Sometimes the best trades are the one’s that weren’t the most apparent to the public prior to them going down. Like the deals that brought Josh Beckett and Curt Schilling to Boston previously or the deadline deals that sent Nomar Garciaparra and Manny Ramirez out of town for positive gain, the current Red Sox front office’s ability to think creatively around trade options has done them well.
The fact that Theo and team made a compelling offer at the deadline for Felix Hernandez only cement the point that the “obvious” trade, at that time Halladay, isn’t always the only, or the best, option.
The hard think about writing about “those kind of deals” is that until they are whispered, it is complete conjecture. Without inside information on the other team involved, it would be hard for anyone in our shoes to lend credence to any particular move.
That said, one whisper that caught me thinking this weekend comes from Michael Silverman of the Boston Herald. After commenting on the Red Sox displeasure with the “statistical measures of Jacoby Ellsbury’s defense in center field – yes, the UZR debate has gone mainstream – Silverman wonders if a move to left field might be in Ellsbury’s future if he can’t correct his route running and reads on the ball. That thought, coupled with the current vacancy in left lead to this thought;
One situation that bears close monitoring is Carlos Beltran with the New York Mets.
The Big Apple’s other team has descended back into the depths of mediocrity the past two years. There has not been a word about the team going into rebuilding mode, but Beltran, arguably the best defensive center fielder in the game the last few years, has $18.5 million left on each of his remaining two years in 2010 and ’11. He also has a full no-trade clause.
Beltran’s salary is about $1-2.5 million more than what Bay is likely to end up commanding per year, not that big a difference at all, plus Beltran plays the premium position and is considered the better all-around player.
Ellsbury is likely to stick in center field, but if you are looking at contingency plans in case the Sox do not re-sign Bay, this one qualifies as the kind of creative thinking Epstein and Co. have displayed regularly. If Hanley Ramirez was worth calling about last winter, Beltran certainly is as well.
Would the Mets even consider a Beltran deal? What would it take to get him? and lastly, Would the Red Sox be interested?

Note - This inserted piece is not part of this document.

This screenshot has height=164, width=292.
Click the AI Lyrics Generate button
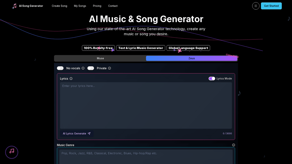pos(77,134)
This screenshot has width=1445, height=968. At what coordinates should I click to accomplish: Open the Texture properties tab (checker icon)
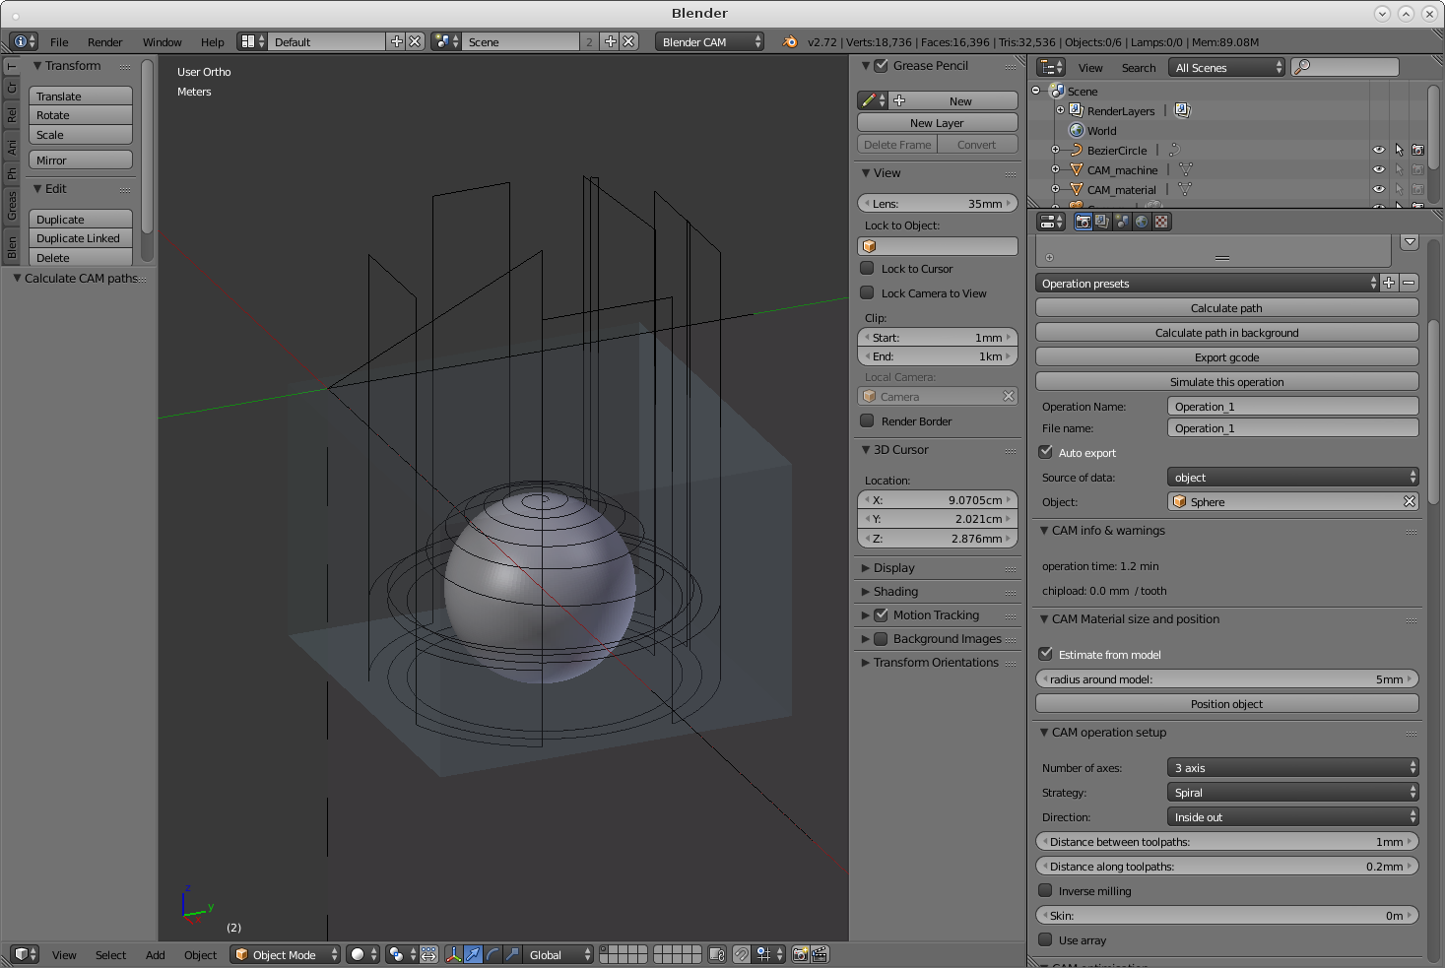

The above are all valid questions for consideration and I welcome the debate in the comments. But as alluded to in the intro to this post, this line of thinking is just a reminder that the Red Sox options aren’t currently an open book to be analyzed. If not “interest in Carlos Beltran”, there are many other paths mapped out to the 2010 roster on a whiteboard in Theo’s office that don’t involve a player that has hit the public’s conscious as an option yet.